Black characters and creators in sci-fi, fantasy and horror (1996-2006)

Well, anyone who read* American Gods* would at least know that Anansi is a Black man (or a giant spider, depending), so assume his sons are also black (given the setup for their mother’s background)

Speaking of Gaiman - there are, if I recall, at least 2 Black characters in Neverwhere - well, definitely Hunter, but I think also the Marquis.

Smantha Mumba is not Polynesian. She’s biracial Zambian/Irish. And very tasty.

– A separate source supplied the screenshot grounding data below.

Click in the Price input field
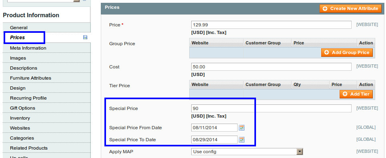This screenshot has height=158, width=386. pos(271,25)
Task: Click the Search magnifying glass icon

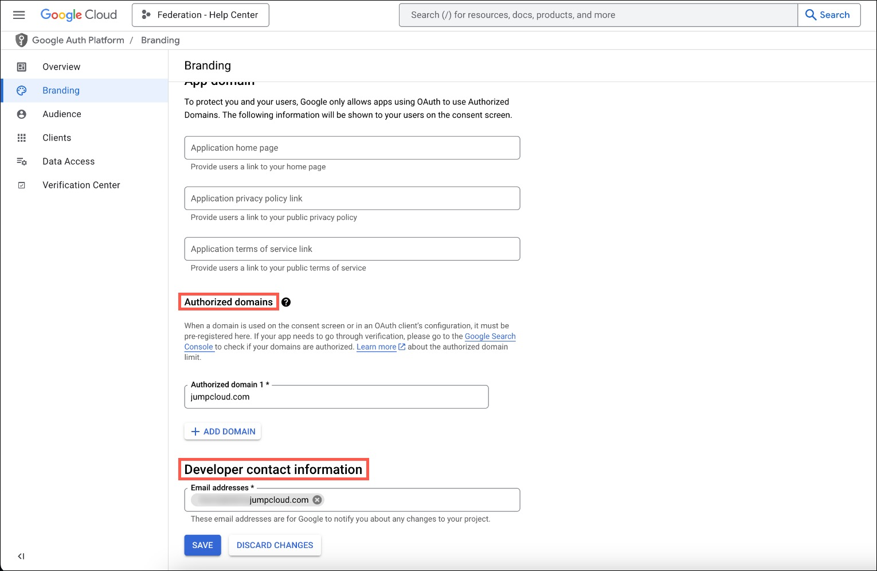Action: (x=810, y=15)
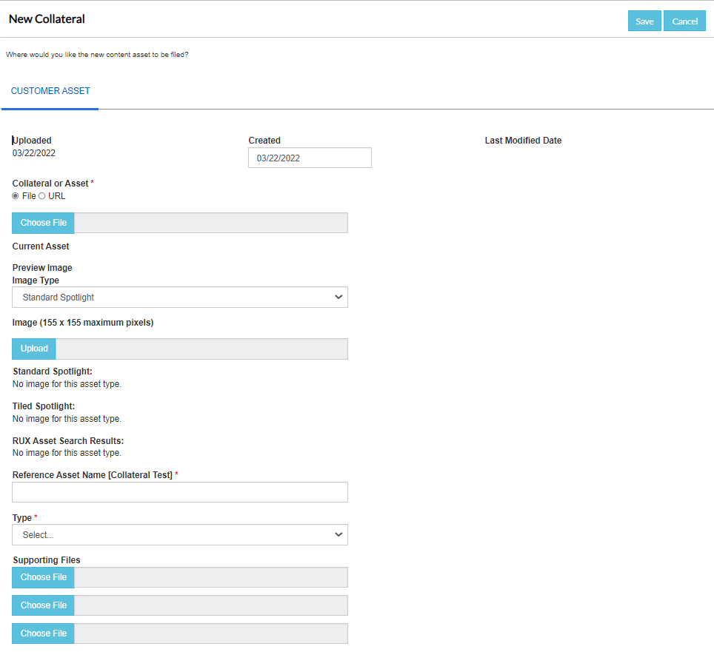The height and width of the screenshot is (652, 714).
Task: Click the chevron arrow on Type dropdown
Action: 338,534
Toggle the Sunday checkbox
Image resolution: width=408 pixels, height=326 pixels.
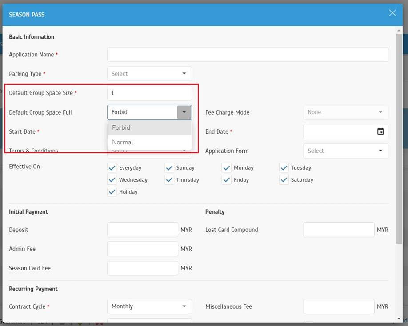pos(169,168)
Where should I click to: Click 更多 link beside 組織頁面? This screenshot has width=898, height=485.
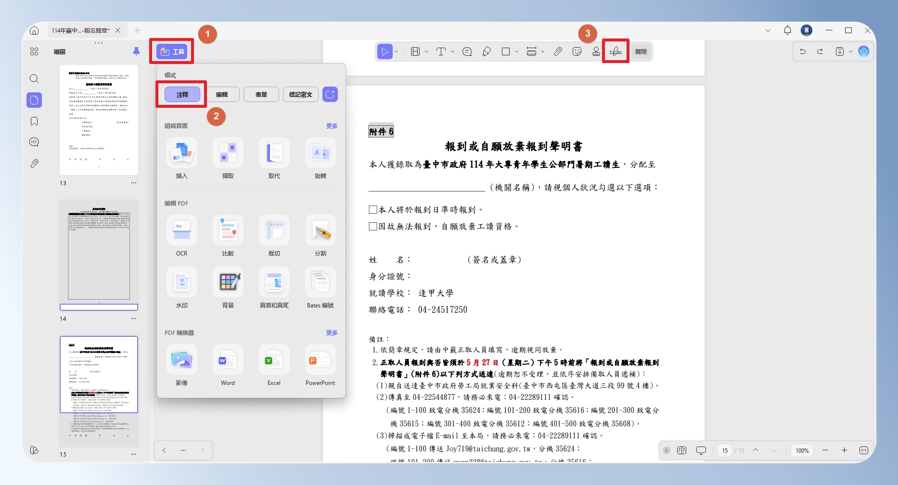pyautogui.click(x=332, y=126)
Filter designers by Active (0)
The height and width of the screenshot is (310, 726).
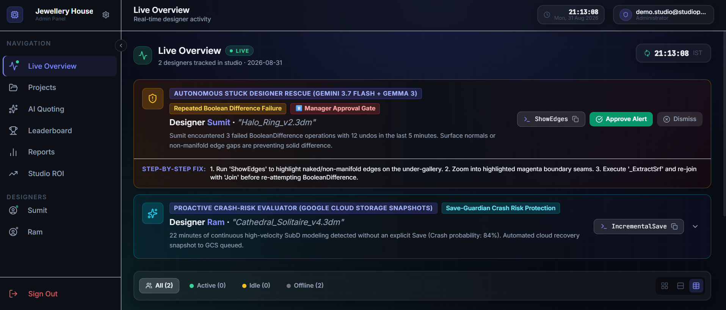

One of the things that made my mouth drop in shock watching the BBC adaptation of Neverwhere was seeing the Marquis played by Peterson Joseph, who not only played it as a dandy, but a distinctly gay fop. Somehow I had missed the possible racial connotations of the brief description of the first appearance of the marquis in the novel:

’ “Mine, I believe,” said the marquis de Carabas. He wore a huge dandyish black coat that was not quite a frock coat nor exactly a trench coat, and high black boots, and beneath his coat, ragged clothes. His eyes burned white in an extremely dark face. And he grinned white teeth, momentarily, as if at a private joke all of his own, and bowed to Richard, and said, “De Carabas, at your service, and you are…?” ’

Actress Tanya Moodie plays Hunter, and British comedian Lenny Henry also has a co-writing credit for the original BBC series (and also does the reading of the audiotape for Anansi Boys, which, along with MrDribble’s assertion, helps support THAT argument). Besides, Anansi is explicitly described as a black man in American Gods, although the gods of Egypt in Memphis (Tennessee) are given a terrific racially ambiguous description… which… I can’t type, because after I paused just now to grab the books from my shelf, while I see my copies of The Day I Swapped My Dad For Two Goldfish, Coraline, Good Omens, Stardust, Neverwhere, Smoke and Mirrors and assorted Sandman trades, I don’t see my copies of American Gods or Anansi Boys. Or MirrorMask, for that matter. How trebly odd. )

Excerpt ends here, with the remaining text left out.